Esa noche tomé una decisión: mis padres no iban a apearse del burro, y tampoco a reconocer la verdad, y se veían tan tristes…que dejé mi diente envuelto en Albal debajo de la almohada, y esperé. A la mañana siguiente encontré tres monedas de cien pesetas, justo en el lugar donde debía haber estado el diente.
Mis padres estaban contentos. ¿Ves como el Ratoncito Pérez no falla?
Yo les abracé con ternura, y guardé las monedas en mi hucha cerdito.
A medida que se me cayeron dientes, seguí el mito y la historia.
Aunque confieso haberlo esperado despierta, jamás vi ni sentí ningún movimiento extraño en la habitación que me hiciese sospechar de mis padres ni de un ratón.
Y juro que una vez creí ver en la almohada una huella grisácea, pequeña y roedora, prueba de que el Señor Pérez había estado allí, y agradecía que hubiera guardado su secreto A mis amigas los dientes empezaron a caérseles y algunas que recibían billetes o incluso casas de muñecas.
Pero mis padres me dijeron que el Sr Ratoncito Pérez era especialista en numismática, por eso solía traer monedas, y a mí siempre me pareció bastante.
Como todos los sueños, el Sr. Pérez dejó de visitarme cuando se me cayeron todos los dientes. Esa inocencia, sin embargo, no me abandona cuando voy al dentista y le veo en bata blanca, efectuando exactamente la misma transacción: en este caso lo curioso es que el señor dentista se queda con tus muelas y encima tu dinero. Bastante, para más señas.

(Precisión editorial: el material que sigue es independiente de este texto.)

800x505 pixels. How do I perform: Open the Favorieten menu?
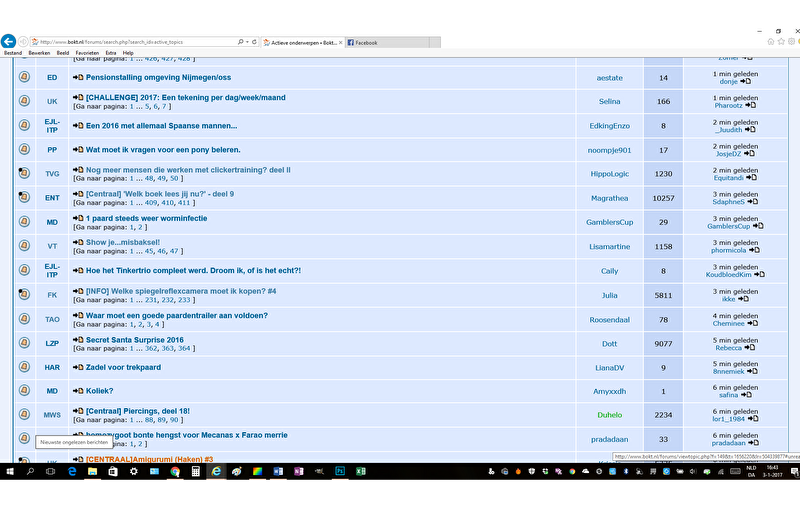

Me parece que el otro intercambio resultaba más justo. Ahora, quien me diga que el Señor Pérez es un mito, se equivoca de medio a medio. Siempre fue justo en sus valoraciones de nuestros sueños y nos enseñó el valor del ahorro. Ahora, cada vez que voy a a la consulta de un dentista, miro con nostalgia la placa a ver si tiene el mismo apellido. Por si pudieran ser primos.